My answer to Q1: Koyaanisqatsi by Philip Glass
Filed under Music
Finally getting a chance to check your blog out and I have to say great idea!
Longest piece: probably Reich: Drumming
If I really trusted your recommendations I would listen, especially if I you educated me on what to listen for and why it is great. The more I know about the music, the more likely I would listen to its nuances.
This is the problem with most new music being presented these days. Little or no effort is made by the performers to communicate to the audience why the piece is being presented, why it is important, what to listen for, etc.. (sorry, program notes don’t count.. people like to hear the ARTIST speak to them about the music)
First, I am completely flattered you came to check out my blog!
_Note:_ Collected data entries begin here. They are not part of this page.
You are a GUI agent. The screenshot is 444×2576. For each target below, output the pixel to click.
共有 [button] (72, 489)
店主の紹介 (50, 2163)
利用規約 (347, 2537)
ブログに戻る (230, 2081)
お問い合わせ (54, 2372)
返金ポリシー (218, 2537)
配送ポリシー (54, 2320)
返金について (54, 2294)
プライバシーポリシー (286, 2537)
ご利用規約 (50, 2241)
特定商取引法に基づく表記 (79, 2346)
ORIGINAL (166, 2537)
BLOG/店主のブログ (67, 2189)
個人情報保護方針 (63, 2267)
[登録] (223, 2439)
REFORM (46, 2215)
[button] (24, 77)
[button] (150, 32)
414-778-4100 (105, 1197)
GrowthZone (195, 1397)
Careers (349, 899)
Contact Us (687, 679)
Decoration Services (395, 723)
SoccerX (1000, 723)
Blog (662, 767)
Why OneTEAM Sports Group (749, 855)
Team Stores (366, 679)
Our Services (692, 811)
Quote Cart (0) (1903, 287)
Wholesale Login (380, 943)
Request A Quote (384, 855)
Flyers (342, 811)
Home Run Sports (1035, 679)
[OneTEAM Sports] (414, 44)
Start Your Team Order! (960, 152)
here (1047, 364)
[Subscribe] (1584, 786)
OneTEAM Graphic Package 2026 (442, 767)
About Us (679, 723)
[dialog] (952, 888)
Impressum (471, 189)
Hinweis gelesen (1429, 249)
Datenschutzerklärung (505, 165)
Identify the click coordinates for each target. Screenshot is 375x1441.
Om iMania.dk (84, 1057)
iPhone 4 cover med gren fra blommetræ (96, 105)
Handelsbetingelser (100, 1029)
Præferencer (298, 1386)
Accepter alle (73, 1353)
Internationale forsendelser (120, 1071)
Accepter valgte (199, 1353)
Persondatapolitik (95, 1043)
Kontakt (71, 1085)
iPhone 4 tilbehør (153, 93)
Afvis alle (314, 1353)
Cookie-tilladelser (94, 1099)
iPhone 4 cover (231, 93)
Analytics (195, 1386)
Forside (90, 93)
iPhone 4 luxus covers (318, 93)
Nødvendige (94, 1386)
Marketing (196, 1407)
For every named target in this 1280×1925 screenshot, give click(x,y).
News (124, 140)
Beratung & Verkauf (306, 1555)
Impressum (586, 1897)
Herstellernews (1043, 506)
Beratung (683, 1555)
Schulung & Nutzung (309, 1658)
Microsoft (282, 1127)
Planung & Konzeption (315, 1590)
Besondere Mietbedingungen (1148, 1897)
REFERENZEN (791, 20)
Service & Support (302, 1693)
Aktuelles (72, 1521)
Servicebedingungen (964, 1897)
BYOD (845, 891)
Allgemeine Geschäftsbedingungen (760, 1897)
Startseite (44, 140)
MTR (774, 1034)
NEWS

Thank you!
I love how long Drumming is and what emotions that puts the listener through. Love it. I guess my longest would be Koyaanisqatsi by Glass. I should (and am now going to) include that in this post.
I love that you mention program notes don’t count. Yet, they are usually the only clue any “average” or even well-studied listener gets to understand what can sometimes be a modern masterpiece. You also bring up a fantastic point about artists speaking about their music. Especially with technology, composers could be even more visible with the performers in explaining inspirations, techniques, and emotional aspects of their work(s) to an audience. It is my hope that this blog can actually become something bigger that promotes interactivity like that between artists/composers and audiences who have little experience in classical music, much less contemporary/modern music.
A little antidote, my wife dances contemporary/modern dance of which I have written some pieces, and her parents really had a hard time relating and understanding dance in a contemporary setting. Yet, at a less formal performance, there was explanation of pieces from the choreographers to the audience and immediately her parents appreciated and ENJOYED the movement and pieces better. Now, the concert was less formal so does that mean formality may be getting in the way of audience-artist connections? Sounds like I have another post topic!